QUESTIONS ON THE MATERIAL —
1/ In the Gender Shades text, in what year were clinical trial studies funded by the US government first required to include women?
2/ Does each statement agree with the Gender Shades text? Answer yes or no for each, quoting the deciding words of the text.
(a) Dr. Paula Johnson's talk is titled "His and Hers ... Healthcare."
(b) When women are included in clinical trials, sex differences are always taken into account.
(c) For human-centered computer vision, transparency is defined as providing information on the demographic and phenotypic composition of training and benchmark datasets.
3/ Retype the part of the Gender Shades text that begins at the words "As more data" and stops after "be equitably distributed.".

PROVIDED TEXT —
::::::::

Project

Gender Shades

Why This Matters

As more data is gathered from individuals, and artificial intelligence (AI) is employed to make important decisions,  we must continue to ask precisely who is benefiting. We must also be intentional about inclusive and ethical AI. Only then can the benefits of AI be equitably distributed.

For example, in the last few years, advances in AI have renewed hope in the capacity of technology to help drive precision healthcare—the ability to deliver the right treatment to the right person at the right time seems ever more attainable.  With enough health data, we can train algorithms to make precise medical decisions. Yet my work with the Algorithmic Justice League, along with mounting research studies (including Gender Shades), show artificial intelligence can be biased if its creators are not intentional about gathering inclusive data or ignore evaluations of results by diverse subgroups. 

In her talk "His and Hers ... Healthcare," Dr. Paula Johnson demonstrates the perils of data collection and analysis that ignore sex differences in healthcare. I was surprised to learn that it wasn't until 1993 that clinical trial studies funded by the US government were required to include women. Even when women are included in clinical trials, sex differences are often overlooked. By paying attention to these differences, Dr. Johnson's work advances science and medicine for both men and women. Her talk reminds us to appreciate our differences instead of ignoring them. 

Because algorithmic fairness is based on different contextual assumptions and optimizations for accuracy, this work aimed to show why we need rigorous reporting on the performance metrics on which algorithmic fairness debates center. The work focuses on increasing phenotypic and demo- graphic representation in face datasets and algorithmic evaluation. Inclusive benchmark datasets and subgroup accuracy reports will be necessary to increase transparency and accountability in artificial intelligence. For human-centered computer vision, I define transparency as providing information on the demographic and phenotypic composition of training and benchmark datasets.

::::::::

RECORDS —
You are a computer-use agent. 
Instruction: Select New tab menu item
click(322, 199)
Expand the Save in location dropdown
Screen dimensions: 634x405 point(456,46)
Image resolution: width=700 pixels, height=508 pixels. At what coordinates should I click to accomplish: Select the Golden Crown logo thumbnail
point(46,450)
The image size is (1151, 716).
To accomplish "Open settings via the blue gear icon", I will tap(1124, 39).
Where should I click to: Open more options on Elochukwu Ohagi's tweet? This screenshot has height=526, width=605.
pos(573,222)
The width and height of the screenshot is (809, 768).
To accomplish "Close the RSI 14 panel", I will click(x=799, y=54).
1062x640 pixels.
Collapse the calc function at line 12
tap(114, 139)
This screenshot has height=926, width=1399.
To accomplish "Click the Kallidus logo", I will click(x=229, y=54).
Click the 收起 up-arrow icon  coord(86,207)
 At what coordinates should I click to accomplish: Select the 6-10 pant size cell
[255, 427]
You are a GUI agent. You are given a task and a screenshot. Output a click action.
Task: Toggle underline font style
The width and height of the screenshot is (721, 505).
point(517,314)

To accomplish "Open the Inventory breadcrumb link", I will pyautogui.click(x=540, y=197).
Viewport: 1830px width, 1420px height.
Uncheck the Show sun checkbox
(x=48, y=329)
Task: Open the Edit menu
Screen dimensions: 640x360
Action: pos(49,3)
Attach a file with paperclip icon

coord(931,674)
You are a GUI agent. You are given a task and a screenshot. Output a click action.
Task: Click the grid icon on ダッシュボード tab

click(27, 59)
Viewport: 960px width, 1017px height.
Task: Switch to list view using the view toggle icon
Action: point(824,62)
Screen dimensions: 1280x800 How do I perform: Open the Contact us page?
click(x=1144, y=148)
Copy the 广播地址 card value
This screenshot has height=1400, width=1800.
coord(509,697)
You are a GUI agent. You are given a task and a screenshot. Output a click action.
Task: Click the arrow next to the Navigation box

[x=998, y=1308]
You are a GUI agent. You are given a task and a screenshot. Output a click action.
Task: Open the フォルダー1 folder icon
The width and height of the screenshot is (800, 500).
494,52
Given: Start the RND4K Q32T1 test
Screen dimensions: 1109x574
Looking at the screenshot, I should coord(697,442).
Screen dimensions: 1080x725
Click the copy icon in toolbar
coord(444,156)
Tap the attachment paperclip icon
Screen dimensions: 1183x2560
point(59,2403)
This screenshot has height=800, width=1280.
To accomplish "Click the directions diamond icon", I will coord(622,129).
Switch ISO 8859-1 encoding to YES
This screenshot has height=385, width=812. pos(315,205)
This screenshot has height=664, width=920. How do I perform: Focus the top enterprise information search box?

::::::::

RESPONSES TO THE TASKS —
1/ 1993

2/
(a) Yes: "In her talk "His and Hers ... Healthcare," Dr. Paula Johnson demonstrates the perils of data collection and analysis that ignore sex differences in healthcare."
(b) No: "Even when women are included in clinical trials, sex differences are often overlooked."
(c) Yes: "For human-centered computer vision, I define transparency as providing information on the demographic and phenotypic composition of training and benchmark datasets."

3/
As more data is gathered from individuals, and artificial intelligence (AI) is employed to make important decisions,  we must continue to ask precisely who is benefiting. We must also be intentional about inclusive and ethical AI. Only then can the benefits of AI be equitably distributed.